A revocable trust is an effective estate planning tool that, if properly prepared and funded, will avoid the necessity of a guardianship if you become incapacitated and probate after your death.
The trust allows you to retain the right, while you are able, to add assets to or withdraw assets from the trust as well as retain all rights of ownership in and management of the property just as if it is still in your individual name until you die or are no longer physically or mentally able to do so. You also retain the ability to revise or even revoke completely the trust until your death.
At that point, the person you choose to act as your successor trustee will take over for you and manage your trust as you direct for your benefit and distribute the assets upon your death.
A trust becomes irrevocable upon your death and your successor trustee must handle the trust estate as you have set out in your document. It makes the transition for your survivors easier after your death.

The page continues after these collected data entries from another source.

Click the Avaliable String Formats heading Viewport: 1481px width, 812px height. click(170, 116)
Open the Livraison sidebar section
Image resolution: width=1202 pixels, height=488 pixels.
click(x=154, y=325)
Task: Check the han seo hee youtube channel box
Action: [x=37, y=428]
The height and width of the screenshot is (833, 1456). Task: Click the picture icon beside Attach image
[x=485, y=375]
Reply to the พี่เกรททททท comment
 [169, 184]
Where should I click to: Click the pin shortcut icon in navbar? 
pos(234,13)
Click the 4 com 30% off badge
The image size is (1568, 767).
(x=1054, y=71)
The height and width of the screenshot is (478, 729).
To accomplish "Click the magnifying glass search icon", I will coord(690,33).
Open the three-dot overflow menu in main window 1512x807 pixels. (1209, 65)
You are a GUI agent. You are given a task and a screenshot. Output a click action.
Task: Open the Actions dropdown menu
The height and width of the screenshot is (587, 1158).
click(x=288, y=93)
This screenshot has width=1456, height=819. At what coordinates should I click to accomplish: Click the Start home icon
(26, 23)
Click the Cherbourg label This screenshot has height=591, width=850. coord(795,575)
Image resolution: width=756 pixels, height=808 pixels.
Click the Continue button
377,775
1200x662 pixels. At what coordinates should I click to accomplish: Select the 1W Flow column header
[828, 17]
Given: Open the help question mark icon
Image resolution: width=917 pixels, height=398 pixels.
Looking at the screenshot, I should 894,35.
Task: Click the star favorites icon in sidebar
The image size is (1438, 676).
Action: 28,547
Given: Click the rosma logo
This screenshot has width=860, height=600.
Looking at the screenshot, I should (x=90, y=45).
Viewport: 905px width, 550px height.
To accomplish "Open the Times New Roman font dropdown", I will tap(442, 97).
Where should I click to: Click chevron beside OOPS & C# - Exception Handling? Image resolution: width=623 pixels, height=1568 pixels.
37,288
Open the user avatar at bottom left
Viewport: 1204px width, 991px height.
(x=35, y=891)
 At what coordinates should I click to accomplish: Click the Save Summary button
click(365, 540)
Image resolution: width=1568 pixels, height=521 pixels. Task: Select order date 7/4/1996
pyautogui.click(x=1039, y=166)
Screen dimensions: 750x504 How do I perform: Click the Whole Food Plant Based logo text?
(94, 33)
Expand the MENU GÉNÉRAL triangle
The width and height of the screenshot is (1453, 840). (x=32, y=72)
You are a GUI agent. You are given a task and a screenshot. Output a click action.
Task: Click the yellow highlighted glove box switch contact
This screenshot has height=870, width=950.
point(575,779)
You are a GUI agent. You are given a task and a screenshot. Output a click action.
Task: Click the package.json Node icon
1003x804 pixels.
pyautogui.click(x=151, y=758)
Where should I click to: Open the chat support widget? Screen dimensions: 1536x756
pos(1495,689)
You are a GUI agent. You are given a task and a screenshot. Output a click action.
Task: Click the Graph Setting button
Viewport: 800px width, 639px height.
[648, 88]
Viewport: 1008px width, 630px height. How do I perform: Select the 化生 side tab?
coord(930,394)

A major reason some people prepare a trust is that the trust is not filed with the court and so protects your privacy; only your beneficiaries are entitled to know at your death how you distribute your trust (unless the trust is the subject of litigation.)
Another reason is that if you own real property in more than one state you can put those properties into the trust and avoid ancillary probate in those states at your death saving time and money.
A married couple may choose to prepare a joint revocable trust. In a joint trust, the couple’s assets are transferred into ownership of the trust and managed just as an individual trust. The trustee can be both spouses or managed by one of the spouses or another named trustee. While both spouses are living, the assets, income, and principal of the trust are payable to one or both of the spouses as set out in the trust. After the death of the first spouse, the trust remains in effect for the benefit of the surviving spouse. The assets of the trust are distributed to the couple’s named beneficiaries upon the death of the second spouse.
You will also need to prepare a pour-over will. This will directs the transfer of assets (other than personal property) to the trust and if you have minor children will name a guardian for them. This will is filed with the court and becomes public record. The will, however, does not contain any information about how you will distribute your property on your death.
You must be cautious in titling accounts and transferring assets to the trust. There can be costly tax ramifications if certain assets (such as IRAs) are placed in the trust. For these reasons, you should always contact your estate planning attorney to review before titling any assets in the trust name.
You should know that a living trust does not protect your assets from creditors and your individual and trust assets are subject to creditor claims at your death. Nor will titling assets in the trust reduce or eliminate state inheritance or estate taxes. Only an irrevocable trust can provide tax or asset protection. For these reasons, you should contact your estate planning attorney for advice and direction.
It will cost more to prepare a trust than a will but will most likely save much more than that in fees and costs, as well as time, later thereby easing the burden and cost to your loved ones.